**Okuma metni**
• • • • •

Kültür
Giriş Tarihi : 31-03-2019 10:00   Güncelleme : 31-03-2019 10:29

Cinuçen Tanrıkorur: Dilini Kaybeden Her Şeyini Kaybeder

Cinuçen Tanrıkorur: Dilini Kaybeden Her Şeyini Kaybeder

‘’Eğer Türk kültürü diye bir şey varsa bu muhteşem Türk dili sayesinde var olmuştur’’ diyen Cinuçen Tanrıkorur'un dil meselesi üzerine kaleme aldığı yazılar, Cemil Meriç’in söylemlerini hatırlatır bizlere. Bestekârlığının yanı sıra iyi bir müzikolog ve fikir adamı olan Tanrıkorur’a göre, dilini kaybeden her şeyini kaybeder.

• • • • •

**Yapılacak görev**
Cinuçen Tanrıkorur'un dil hakkındaki görüşlerini anlatan yazıyı, son cümlesinden sonra kaldığı yerden devam ettirin. Aşağıdaki kayıtlara başvurmanız gerekmiyor.

**Veri kayıtları**

• • • • •

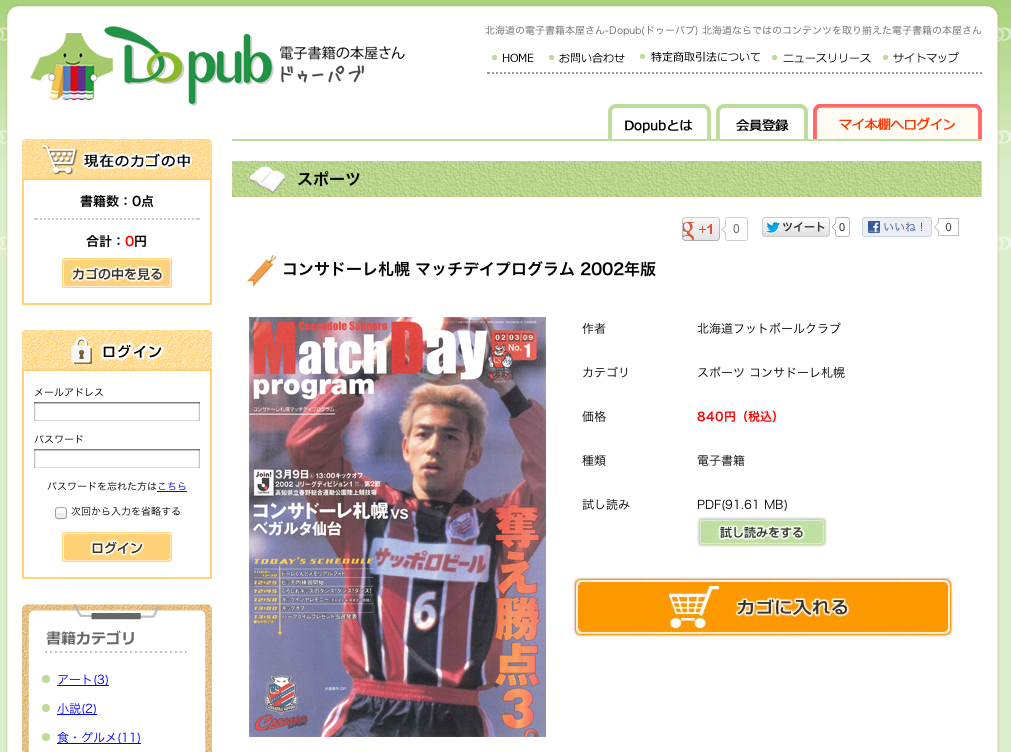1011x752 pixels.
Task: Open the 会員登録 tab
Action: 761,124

• • • • •

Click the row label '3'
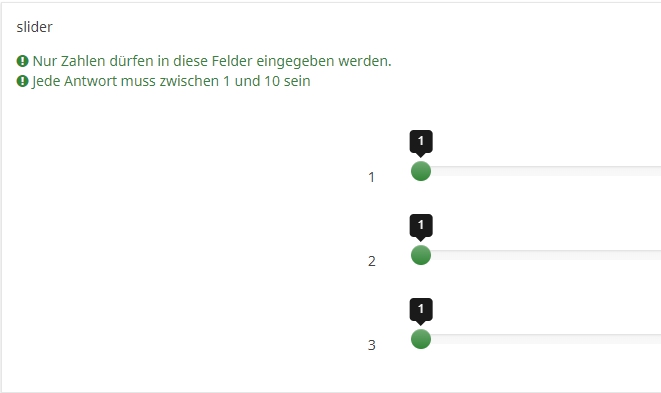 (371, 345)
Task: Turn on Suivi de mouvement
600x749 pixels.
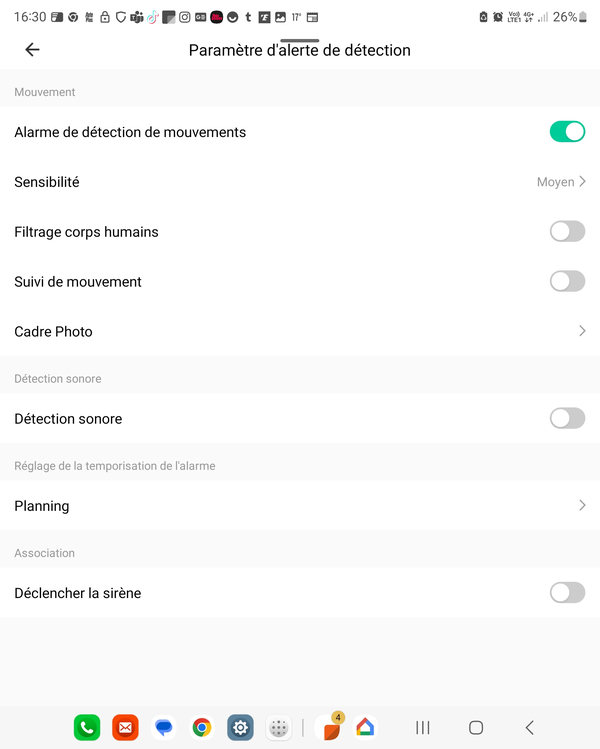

• • • • •

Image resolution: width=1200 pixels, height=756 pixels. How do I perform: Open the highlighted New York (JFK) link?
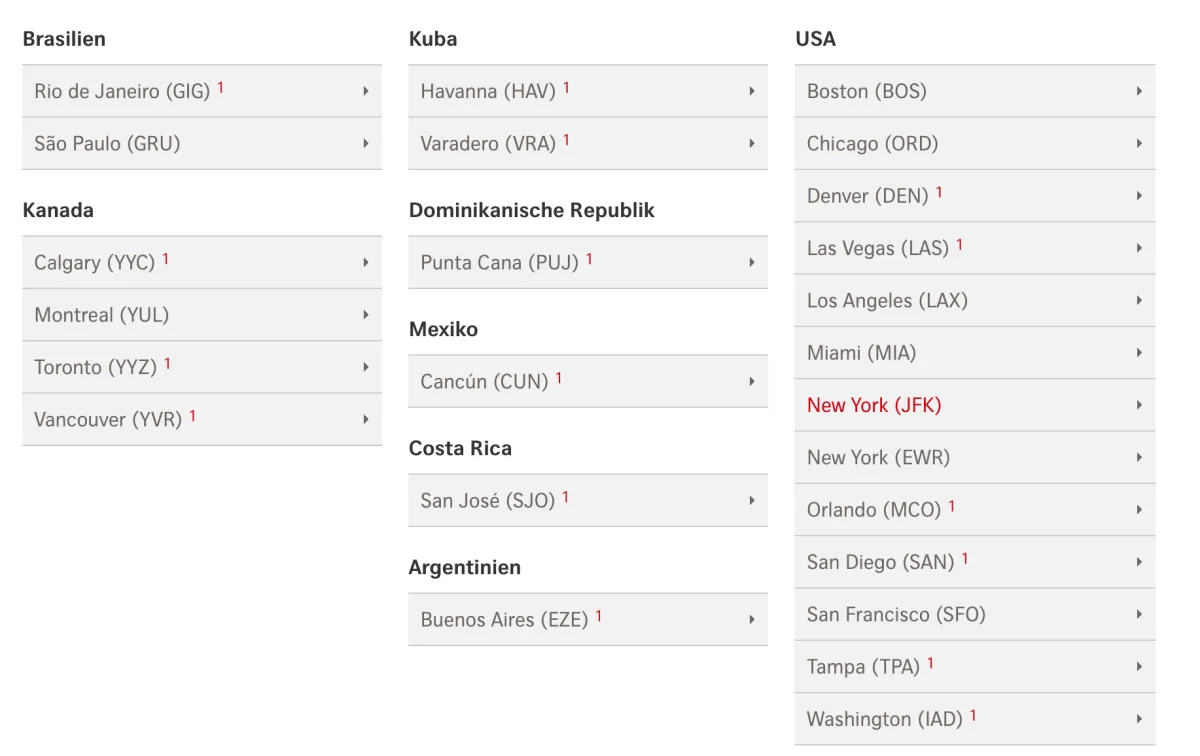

• • • • •

**Çözümlü görev**
Türk müziğinin güzide bestekârlarından Cinuçen Tanrıkorur on sekiz yıl önce bugün aramızdan ayrıldı. Türkiye için onu kaybetmek, güzel besteleriyle gönlümüzü okşayan bir müzisyeni kaybetmekten çok daha fazlasıydı. Onun besteleri, bu coğrafyada inşa ettiğimiz medeniyetin sese bürünmüş bir formuydu. Eserlerini dinlerken mimarimizden geleneksel sanatlarımıza, şiirimizden adâb-ı muaşeretimize, dinimizden kültürümüze kadar kısacası bizi biz yapan ne varsa hepsine dokunabilirdiniz müziğinin âhenginde. Bu yüzden kalbimiz onu “bir yaz kuşunu dinler gibi” dinledi huzur ve özlemle. Ve dinlemeye de devam ediyor. O, sadece bir bestekâr değil, bu toprakların derdiyle dertlenmiş bir müzikolog ve fikir adamıydı.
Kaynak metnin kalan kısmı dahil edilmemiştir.